Let's look at a normative commons as an example, which in Propertarian thought is defined as 'informal institutional property'. Currently, there is a normative commons which is maligned through the pejorative 'White privilege'. Critics claim that this privilege is unearned, and thus is unfair. It is not unfair and it is not unearned because 'White privilege' is simply the recognition that Whites have created a normative commons, this commons is a shared property, and it is bought and paid for by bearing opportunity costs. To clarify: every time White privilege is extended to me, I have the opportunity to abuse it. Every time I go into a store, and the store owner allows me the privilege of walking about the store to peruse the wares without an armed guard following me, I then have the opportunity to steal. I could quietly sneak something into my pocket and exit without paying. When I do not steal, I have in effect paid something, because I am bearing an opportunity cost and forgoing the 'free' item. Why do I pay this cost? Because it creates a normative commons of trust, by not stealing I am maintaining that commons for myself and others like me to enjoy.
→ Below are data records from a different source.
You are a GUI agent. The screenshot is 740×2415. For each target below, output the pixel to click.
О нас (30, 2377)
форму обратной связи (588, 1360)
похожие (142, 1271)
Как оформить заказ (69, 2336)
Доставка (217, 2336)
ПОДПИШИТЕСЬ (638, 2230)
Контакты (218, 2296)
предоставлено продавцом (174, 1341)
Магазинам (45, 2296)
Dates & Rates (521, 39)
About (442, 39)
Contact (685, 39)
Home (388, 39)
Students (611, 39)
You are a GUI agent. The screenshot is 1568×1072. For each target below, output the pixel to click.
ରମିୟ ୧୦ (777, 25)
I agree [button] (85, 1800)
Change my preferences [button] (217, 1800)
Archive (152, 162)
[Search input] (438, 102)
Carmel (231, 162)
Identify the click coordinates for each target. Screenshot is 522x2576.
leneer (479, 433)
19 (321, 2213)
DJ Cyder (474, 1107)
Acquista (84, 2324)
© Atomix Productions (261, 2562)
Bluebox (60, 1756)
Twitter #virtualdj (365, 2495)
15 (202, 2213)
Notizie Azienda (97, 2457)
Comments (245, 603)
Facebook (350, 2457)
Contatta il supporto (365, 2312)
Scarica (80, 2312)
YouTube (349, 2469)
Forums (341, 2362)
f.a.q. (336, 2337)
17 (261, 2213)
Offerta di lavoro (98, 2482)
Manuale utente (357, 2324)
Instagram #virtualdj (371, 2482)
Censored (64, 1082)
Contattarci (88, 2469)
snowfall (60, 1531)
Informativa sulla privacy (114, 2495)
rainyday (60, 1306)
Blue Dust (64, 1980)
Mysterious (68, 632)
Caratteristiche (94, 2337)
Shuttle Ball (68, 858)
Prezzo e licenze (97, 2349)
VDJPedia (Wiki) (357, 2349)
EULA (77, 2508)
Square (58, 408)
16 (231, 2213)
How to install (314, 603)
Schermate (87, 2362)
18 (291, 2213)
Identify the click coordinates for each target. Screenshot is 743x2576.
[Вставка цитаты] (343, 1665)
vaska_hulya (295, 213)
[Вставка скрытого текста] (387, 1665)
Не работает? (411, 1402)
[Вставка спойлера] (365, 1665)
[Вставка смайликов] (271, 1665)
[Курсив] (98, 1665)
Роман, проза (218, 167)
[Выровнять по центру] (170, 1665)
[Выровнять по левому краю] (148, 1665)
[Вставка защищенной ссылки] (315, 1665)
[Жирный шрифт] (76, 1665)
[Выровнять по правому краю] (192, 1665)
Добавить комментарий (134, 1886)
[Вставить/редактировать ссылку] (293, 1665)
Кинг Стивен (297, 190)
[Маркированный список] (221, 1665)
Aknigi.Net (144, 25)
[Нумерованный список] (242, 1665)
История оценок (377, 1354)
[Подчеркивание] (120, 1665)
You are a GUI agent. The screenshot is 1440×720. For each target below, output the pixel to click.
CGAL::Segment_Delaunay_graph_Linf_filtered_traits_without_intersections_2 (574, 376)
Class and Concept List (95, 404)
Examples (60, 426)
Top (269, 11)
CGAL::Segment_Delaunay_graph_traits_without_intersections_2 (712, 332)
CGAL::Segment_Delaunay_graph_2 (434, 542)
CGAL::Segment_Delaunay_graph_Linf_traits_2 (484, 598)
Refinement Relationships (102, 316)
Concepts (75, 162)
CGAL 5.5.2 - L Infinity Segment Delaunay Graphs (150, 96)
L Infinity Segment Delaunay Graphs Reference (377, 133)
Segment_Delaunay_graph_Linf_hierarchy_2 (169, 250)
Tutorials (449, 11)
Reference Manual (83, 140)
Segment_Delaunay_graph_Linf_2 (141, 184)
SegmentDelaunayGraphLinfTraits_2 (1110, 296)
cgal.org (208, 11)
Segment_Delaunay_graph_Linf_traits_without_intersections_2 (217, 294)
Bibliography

On the other hand, if you and those like you (your co-ethnics) take the White privilege that is extended to you and abuse it, then you destroy the commons. For example, if you live in a 'diverse' big city then you are familiar with convenience stores with bullet-proof teller windows where no-one is allowed to enter. The common area, the shopping area, has been physically expunged from the store. If you live in a White-topia such as rural New Hampshire, then you are familiar with homey little stores where you can walk in and peruse freely and engage in some pleasant conversation with a perfectly agreeable White person.
For one group of ethnics to demand 'White privilege' and then be unwilling to bear the opportunity costs necessary to create that normative commons, is for that group to demand something that is unearned. That group has demonstrated unwillingness to pay for their privileges. They demand that others take a risk for their benefit, a risk which has been shown to not be worth the cost of taking.
White privilege is a normative commons that has been payed for by paying opportunity cost. It is 'owned' by the group of people who pay for it. It is 'informal institutional property'.
Property is a slippery and essential thing for us to understand, because it is not merely 'private property'. The Libertarian views of property tend to reduce and simplify it and are unable to grasp it in its full complexity and therefore produce logical, rational, economic arguments for intangible property such as normative commons.
I hope that this one small example on the topic of 'informal institutional property' will encourage more Neoreactionaries to study the work that Curt Doolittle is doing over at Propertarianism.com. You will find it instructive. At least I certainly have, otherwise I never would be able to articulate 'White privilege' in economic terms.